Mr. Marx was received with prolonged applause, when he came forward to address the assembly.
In a speech in German, translated by Mr. Schapper, Mr. Marx declared that England would give the signal for the deliverance of Poland. Poland, he said, would be free only when the civilised nations of Western Europe had won democracy. Now, of all the democracies of Europe, the strongest and most numerous was that of England, organised throughout the whole country. It was in England that the antagonism between the proletariat and the bourgeoisie was most developed, that the decisive struggle between these two classes became more and more inevitable. It was therefore in England that in all probability the fight would begin which would end with the universal triumph of democracy and which would also break the Polish yoke. The success of other European democrats depended on the victory of the English Chartists; therefore Poland would be saved by England.
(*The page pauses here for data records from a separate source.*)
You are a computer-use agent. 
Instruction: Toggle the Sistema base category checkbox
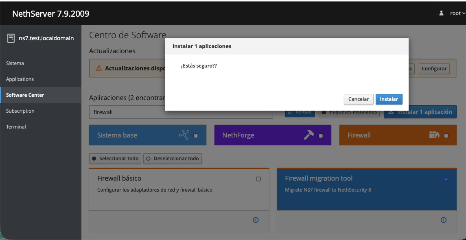(x=196, y=136)
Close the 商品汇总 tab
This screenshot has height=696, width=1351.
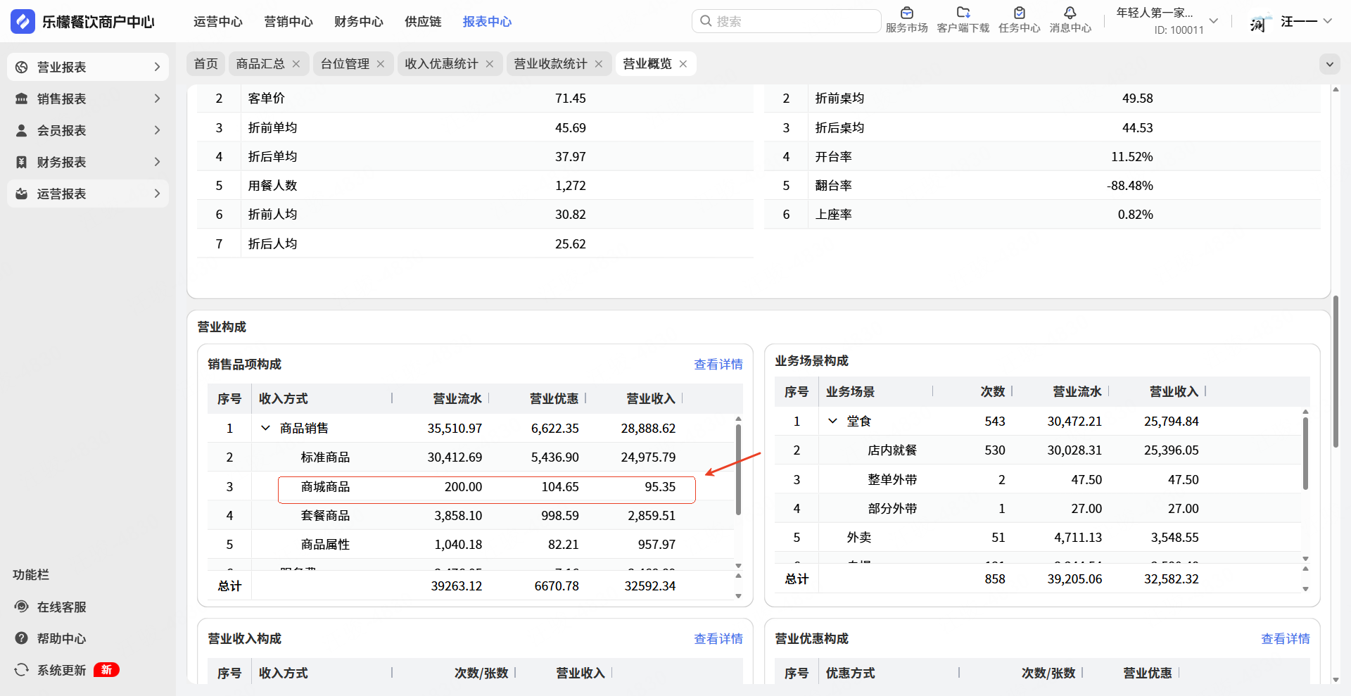pyautogui.click(x=296, y=64)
Mr. Harney, chief editor of The Northern Star, followed by thanking the democrats of Brussels for having immediately approached the democrats of London, taking no account of the advances made to them by the bourgeoisie of the London International League, a society founded by the free traders in order to exploit foreign democrats in the interests of free trade and to compete with the society of Fraternal Democrats which was almost exclusively composed of workers.
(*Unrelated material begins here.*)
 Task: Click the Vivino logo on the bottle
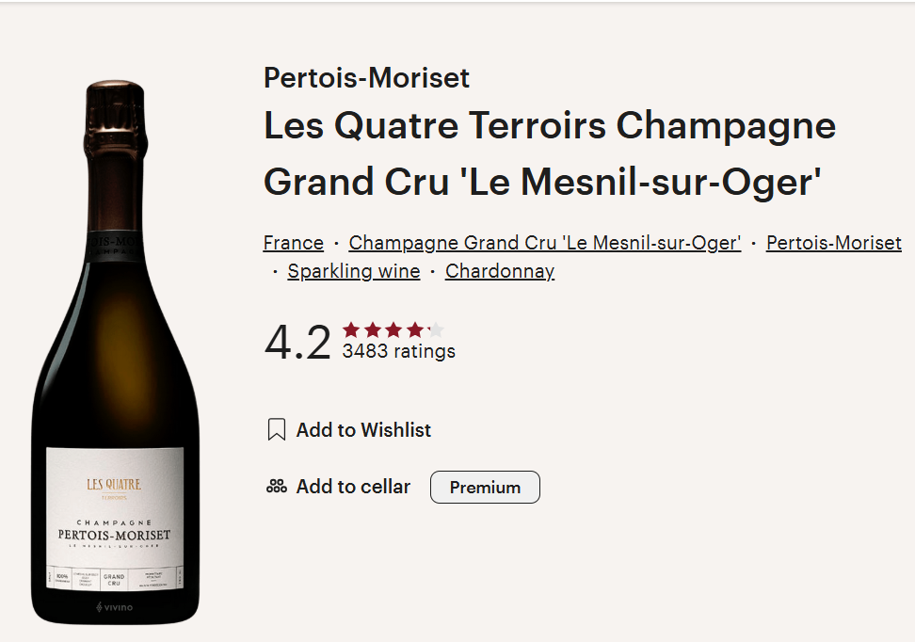coord(115,607)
Mr. Engels, from Paris, a German democrat, then declared that Germany had a special interest in the freedom of Poland because the German governments exercised their despotism over a part of Poland. German democracy ought to have at heart the ending of this tyranny which shamed Germany.
Mr. Tedesco, from Liège, in a vigorous speech, thanked the Polish fighters of 1830 for having loudly proclaimed the principle of insurrection. His speech, translated by Mr. Schapper, was warmly applauded.
After some remarks by Mr. Charles Keen, Colonel Oborski replied for Poland.
Mr. Wilson, an English workman who by his vigorous opposition recently almost brought about the break-up of a meeting of the International League, was the last to address the assembly.
On the proposal of Messrs Harney and Engels, three cheers were given for the three great European democratic newspapers: the Réforme, The Northern Star, and the Deutsche-Brüsseler-Zeitung; on the proposal of Mr. Schapper, three groans were given for the three anti-democratic papers: the Journal des Débats, The Times and the Augsburg Zeitung.
The meeting ended with the singing of the Marseillaise, in which everybody joined, standing and with hats off.